#### Metin bölümü
==*==

Alesta’nın Ahmet Kalkan sunumu ile son yayınladığı programı çok beğendim. Beğenmekle kalmadım programa misafir olan Denizci Kurmay Kıdemli Albay Mehmet Dağcı'nın nezaketine, sevecenliğine, zekasına ve hayatı yorumlama ufkuna hayran kaldım. İlkokul yıllarımda subay olmak bir hayalimdi. 23 Nisan'da 5. Hava Jet Üssüne ziyaretimizde komutanın yerine sembolik olarak oturmak ve dakikalarla sınırlı bile olsa, o hissi yaşamak farklı duygular yaşatmıştı bana. Alesta tarihe not düşecek önemli yayınlar yapıyor. Tümamiral Mustafa Uğurlu ve arkadaşlarının misafir olduğu yayında aynı şekilde kendi alanında bir ilkti. Harbiyeli öğrencilerin çektiği bir milyon izleyiciye ulaşan Mavi Otobüs belgeseli de önemli bir çalışma idi. Gerçekten vatansever, çalışkan, dürüst askerler konuşurken içinizde bir şeyler kıpır kıpır oluyor, ayrı bir saygı ve güven hissi oluşuyor, en azından bende öyle oluyor.
Albay Mehmet Dağcı NATO ve Deniz Kuvvetlerinde önemli vazifeler yapmış bir subay. Kayseri, Yahyalı doğumlu. Kendi ifadesi ile küçük bir Anadolu kasabasında yaşıtlarının sanayide çırak ya da kamyon şoförü olmayı hedeflediği bir yerden sıyrılıp bugünlere gelmiş. Deniz Harp Akademisini birinci olarak kazanır, ikinci olarak mezun olur. Amerika’da işletme master yaptı. Deniz Harp Akademisinde kurmay subaylık eğitimi, uluslararası ilişkiler ve liderlik yüksek lisansını tamamladı. Öğretim üyeliğinde yüzlerce subayın yetiştirilmesine rehberlik eder. Evli ve üç çocuk babasıdır. 24 yıllık onurlu ve şerefli meslek hayatı maalesef 15 Temmuz kontrollü darbe girişimi ile şimdilik son bulur. 2021 insan hakları raporuna göre ihraç edilen 19 bin 538 ordu mensubundan sadece birisidir. Amerika, Norfolk şehrindeki NATO Karargahı’nda görevde iken, 677 sayılı KHK ile her şeyi elinden alınır. Darbe olduğunu Toroslar'da kayınvalidesinin evinde tesadüfen haberlerden öğrenen Mehmet Albay’ın eşi görüntüleri görünce “asker darbe mi yapıyor?” diye sorar, ilk verdiği cevap: Asker değil, askere darbe yapılıyor, şeklindedir.

==*==

#### Malzeme
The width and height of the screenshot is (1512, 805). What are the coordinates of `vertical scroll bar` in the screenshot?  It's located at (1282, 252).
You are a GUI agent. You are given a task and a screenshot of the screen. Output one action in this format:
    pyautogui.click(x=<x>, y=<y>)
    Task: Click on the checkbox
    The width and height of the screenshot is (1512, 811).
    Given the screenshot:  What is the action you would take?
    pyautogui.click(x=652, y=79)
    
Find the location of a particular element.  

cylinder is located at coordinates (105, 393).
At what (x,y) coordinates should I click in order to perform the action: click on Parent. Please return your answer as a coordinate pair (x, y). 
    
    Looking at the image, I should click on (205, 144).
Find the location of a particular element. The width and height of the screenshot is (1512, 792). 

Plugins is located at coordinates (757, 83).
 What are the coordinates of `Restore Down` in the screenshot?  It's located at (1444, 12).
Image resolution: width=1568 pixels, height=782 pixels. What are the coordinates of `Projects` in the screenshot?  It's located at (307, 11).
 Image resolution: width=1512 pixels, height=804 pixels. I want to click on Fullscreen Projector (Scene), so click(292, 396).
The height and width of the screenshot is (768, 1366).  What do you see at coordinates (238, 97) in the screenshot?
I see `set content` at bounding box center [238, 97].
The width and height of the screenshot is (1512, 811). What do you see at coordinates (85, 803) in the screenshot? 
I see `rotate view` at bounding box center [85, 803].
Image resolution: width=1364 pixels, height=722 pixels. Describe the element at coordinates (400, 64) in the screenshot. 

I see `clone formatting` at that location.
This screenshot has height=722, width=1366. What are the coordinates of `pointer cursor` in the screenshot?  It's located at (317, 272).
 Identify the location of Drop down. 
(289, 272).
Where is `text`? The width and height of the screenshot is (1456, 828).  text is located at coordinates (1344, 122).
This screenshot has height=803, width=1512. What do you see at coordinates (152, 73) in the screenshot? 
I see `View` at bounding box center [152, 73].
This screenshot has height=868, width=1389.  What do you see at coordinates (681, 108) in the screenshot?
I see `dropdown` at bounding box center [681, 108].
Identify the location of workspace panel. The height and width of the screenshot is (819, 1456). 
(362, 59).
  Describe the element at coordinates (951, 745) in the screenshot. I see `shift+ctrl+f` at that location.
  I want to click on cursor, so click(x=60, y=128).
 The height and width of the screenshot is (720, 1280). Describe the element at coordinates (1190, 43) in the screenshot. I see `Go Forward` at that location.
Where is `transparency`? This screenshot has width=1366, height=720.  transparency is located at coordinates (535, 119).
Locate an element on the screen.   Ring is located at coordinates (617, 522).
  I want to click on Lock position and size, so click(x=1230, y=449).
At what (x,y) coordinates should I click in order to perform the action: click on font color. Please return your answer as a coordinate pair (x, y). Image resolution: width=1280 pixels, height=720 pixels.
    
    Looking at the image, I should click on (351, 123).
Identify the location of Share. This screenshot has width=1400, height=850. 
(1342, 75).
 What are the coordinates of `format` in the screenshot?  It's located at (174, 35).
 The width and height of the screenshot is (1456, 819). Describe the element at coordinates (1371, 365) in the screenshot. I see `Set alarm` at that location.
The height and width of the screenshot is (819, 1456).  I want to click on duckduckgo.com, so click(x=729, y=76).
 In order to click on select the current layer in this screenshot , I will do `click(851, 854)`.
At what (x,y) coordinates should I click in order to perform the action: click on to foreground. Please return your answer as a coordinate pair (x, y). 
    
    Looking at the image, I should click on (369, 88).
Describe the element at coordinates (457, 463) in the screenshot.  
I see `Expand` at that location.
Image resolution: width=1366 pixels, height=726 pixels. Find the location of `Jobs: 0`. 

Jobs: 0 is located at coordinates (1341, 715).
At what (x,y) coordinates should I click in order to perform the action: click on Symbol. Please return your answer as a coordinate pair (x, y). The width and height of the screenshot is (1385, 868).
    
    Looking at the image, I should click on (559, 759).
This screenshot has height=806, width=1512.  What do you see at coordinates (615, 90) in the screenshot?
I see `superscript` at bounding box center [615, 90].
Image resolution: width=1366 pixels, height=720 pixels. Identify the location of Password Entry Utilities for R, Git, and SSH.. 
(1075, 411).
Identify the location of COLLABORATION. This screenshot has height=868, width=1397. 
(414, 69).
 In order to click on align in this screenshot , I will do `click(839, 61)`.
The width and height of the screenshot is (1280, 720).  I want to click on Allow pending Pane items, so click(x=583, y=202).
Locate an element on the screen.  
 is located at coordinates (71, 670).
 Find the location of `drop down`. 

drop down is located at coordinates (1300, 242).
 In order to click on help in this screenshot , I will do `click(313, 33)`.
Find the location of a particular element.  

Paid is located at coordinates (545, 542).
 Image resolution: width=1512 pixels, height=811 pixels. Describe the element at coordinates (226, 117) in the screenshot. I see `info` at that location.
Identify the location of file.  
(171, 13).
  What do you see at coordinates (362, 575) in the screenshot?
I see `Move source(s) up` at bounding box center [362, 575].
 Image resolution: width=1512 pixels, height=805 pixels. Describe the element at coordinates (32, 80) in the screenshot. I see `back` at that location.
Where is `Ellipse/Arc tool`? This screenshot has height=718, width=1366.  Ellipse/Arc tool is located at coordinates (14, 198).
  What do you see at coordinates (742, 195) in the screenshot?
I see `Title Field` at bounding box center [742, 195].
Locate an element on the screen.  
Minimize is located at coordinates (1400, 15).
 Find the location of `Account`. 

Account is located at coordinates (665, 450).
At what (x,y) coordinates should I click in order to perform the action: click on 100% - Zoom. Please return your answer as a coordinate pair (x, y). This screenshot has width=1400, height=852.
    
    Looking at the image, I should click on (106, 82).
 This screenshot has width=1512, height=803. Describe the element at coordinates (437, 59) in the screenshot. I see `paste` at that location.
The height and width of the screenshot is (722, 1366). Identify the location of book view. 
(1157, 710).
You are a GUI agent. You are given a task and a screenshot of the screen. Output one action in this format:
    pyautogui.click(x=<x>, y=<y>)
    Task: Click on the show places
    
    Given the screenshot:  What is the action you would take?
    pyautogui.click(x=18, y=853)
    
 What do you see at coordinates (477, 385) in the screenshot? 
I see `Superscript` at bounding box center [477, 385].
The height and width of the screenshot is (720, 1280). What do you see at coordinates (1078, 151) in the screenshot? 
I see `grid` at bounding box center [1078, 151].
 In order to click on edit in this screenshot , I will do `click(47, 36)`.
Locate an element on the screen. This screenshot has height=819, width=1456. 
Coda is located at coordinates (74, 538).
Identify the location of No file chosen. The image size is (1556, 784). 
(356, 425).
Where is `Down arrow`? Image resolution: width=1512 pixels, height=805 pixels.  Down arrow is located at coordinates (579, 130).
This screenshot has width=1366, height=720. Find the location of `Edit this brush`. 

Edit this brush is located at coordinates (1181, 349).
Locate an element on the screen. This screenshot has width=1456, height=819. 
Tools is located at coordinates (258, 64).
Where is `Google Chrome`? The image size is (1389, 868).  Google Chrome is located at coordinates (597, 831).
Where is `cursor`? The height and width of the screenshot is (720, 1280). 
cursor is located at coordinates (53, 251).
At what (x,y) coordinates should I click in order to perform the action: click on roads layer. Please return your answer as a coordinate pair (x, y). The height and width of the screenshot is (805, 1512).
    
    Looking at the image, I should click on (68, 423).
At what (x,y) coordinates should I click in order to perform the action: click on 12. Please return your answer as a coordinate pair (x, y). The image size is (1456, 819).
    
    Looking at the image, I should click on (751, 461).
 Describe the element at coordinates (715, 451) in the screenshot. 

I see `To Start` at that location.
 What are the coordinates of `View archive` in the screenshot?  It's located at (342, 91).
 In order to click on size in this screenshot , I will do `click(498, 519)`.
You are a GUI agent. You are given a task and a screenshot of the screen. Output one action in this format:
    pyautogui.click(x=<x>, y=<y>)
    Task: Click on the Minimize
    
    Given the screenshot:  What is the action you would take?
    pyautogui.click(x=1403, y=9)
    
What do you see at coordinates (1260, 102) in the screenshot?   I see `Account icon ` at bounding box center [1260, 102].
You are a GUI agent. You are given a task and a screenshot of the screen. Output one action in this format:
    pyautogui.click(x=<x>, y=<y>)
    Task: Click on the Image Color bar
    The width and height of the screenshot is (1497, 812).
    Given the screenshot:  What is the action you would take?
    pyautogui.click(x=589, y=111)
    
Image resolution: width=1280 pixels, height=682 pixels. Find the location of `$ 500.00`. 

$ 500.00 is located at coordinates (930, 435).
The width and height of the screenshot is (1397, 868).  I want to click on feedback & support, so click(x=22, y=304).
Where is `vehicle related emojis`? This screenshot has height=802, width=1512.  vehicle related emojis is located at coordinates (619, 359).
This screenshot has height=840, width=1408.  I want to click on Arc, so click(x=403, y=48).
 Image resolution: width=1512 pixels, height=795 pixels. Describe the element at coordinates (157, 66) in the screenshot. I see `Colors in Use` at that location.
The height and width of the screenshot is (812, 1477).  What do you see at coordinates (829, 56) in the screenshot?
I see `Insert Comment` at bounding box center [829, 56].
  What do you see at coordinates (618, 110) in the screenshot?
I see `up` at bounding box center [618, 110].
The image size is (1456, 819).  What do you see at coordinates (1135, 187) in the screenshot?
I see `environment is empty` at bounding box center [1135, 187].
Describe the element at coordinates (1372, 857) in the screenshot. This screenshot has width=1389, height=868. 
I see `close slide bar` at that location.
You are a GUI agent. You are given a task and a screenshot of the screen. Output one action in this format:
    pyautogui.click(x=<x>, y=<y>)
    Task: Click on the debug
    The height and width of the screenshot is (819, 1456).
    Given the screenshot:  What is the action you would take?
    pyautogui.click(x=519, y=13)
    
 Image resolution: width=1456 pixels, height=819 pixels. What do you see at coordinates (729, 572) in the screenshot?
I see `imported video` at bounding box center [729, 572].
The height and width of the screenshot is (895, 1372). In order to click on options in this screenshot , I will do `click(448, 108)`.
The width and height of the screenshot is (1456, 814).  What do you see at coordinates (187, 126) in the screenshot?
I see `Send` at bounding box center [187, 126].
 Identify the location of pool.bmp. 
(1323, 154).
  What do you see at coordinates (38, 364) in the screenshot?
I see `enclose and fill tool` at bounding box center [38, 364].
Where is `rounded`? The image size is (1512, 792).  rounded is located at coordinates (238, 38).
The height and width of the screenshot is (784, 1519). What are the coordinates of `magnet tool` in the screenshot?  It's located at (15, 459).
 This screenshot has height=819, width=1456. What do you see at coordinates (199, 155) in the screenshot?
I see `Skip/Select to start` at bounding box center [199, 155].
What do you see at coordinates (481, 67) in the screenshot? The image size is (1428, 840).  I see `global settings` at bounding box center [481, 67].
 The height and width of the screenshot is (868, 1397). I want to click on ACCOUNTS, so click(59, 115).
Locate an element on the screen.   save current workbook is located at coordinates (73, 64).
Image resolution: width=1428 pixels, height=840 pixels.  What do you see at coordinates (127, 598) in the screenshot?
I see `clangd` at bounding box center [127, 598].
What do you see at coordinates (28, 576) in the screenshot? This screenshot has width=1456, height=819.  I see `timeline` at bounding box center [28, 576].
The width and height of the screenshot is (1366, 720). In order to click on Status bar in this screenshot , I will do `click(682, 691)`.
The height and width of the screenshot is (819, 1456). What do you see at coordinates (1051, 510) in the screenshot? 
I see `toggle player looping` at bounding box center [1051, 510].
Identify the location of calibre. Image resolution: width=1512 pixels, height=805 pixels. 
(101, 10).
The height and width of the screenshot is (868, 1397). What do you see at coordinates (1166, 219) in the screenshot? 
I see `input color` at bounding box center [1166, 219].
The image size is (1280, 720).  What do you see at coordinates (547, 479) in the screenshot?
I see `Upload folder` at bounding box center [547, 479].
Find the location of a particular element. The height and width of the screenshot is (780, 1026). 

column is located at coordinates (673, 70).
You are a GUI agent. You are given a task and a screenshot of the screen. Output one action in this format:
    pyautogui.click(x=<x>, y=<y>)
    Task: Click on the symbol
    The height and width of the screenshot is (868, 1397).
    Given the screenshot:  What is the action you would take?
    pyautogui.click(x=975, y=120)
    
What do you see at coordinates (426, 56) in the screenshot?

==*==

#### Yapmanız gerekenler
**A.** Albay Mehmet Dağcı'yı anlatan yazıya göre Albay nerede doğmuştur?
**B.** Albay Mehmet Dağcı'yı anlatan yazıyı kaldığı yerden devam ettirin.

#### Cevaplar
**A.** Kayseri, Yahyalı.

**B.**
Kısa sürede Amerika’ya görevinin başına dönen Mehmet Dağcı, güven mektubu ile övgülerle göreve getirilip, binlerce subay arasından seçilmişken, yine bir mektupla vazifeden alınmasının izahı yoktur. NATO’da görev yapan subay arkadaşları, aileleri ile Mehmet Albay’ın evine gelip her türlü yardıma hazır olduklarını söylerler, teselli verirler. Evini taşımaya ve temizliğe yardım ederler, “Bu bizim için bir onur” derler.
Üst düzey NATO subayı İtalyan bir arkadaşı; olanlara çok üzüldüm, ama bu mesele ülkenizin iç meselesi, der. Mehmet Albay itiraz eder, şu anda bu mesele iç meselemiz gibi görünebilir, her otoriter rejim önce kendi içini baskılar sonra da etrafına baskı oluşturur ve en son dünyanın başına bela olur. Hitler de iç meselemiz deyip tüm dünyayı ateşe attı, aynısını şimdi Putin yapıyor, Üçüncü Dünya savaşı ihtimalleri konuşuluyor. Türkiye’de de iç meselemiz denildi, 15 Temmuz sonrası rejim değişti, başkanlık sistemi rafa kaldırıldı, AB ile ilişkilerimiz donduruldu, NATO ve BM’de adı anılan TSK şimdilerde Libya’da vb ülkelerde adı terörle anılan gruplarla konuşuluyor, diyerek tepkisini gösterir. Meslektaşına söylediklerini sanıyorum şimdilerde tüm dünya anladı, bu Türkiye’nin iç meselesi değil.
Kurmay kıdemli Albay çocuklarına haram yedirmeden ne yapabilirim diye düşünmeye başlar. Denizciler de seyir adeti vardır, aylarca okyanusa vazifeye giden denizciler, eşi ve çocukları tarafından törenle uğurlanırlar. İlk gün Uber taksi yapmak için çalışmaya da ailesi tarafından bu şekilde uğurlanır. İlk müşterileri ise ilginçtir, üç tane Amerikan denizcidir. Kendi aralarında muhabbet ederlerken, Mehmet Albay selam verir ve şu giriş cümlesini söyler; Sizler şu anda en şanslı Uber yolcususunuz, der. Şaşıran denizciler, neden diye sorarlar? Mehmet Albay tebessüm ederek, çünkü sizi kıdemli bir albay taşıyor. Sonrası 15 dakikalık yolda kısa hikayesini anlatır. Taksiden indiklerinde beklenmedik bir şekilde, üç denizci de selam dururlar ve merak etmeyin her şey güzel olacak efendim, derler. O gün daha fazla çalışmak istemez, huzurlu ama bir o kadar da hüzünlü evine geri döner.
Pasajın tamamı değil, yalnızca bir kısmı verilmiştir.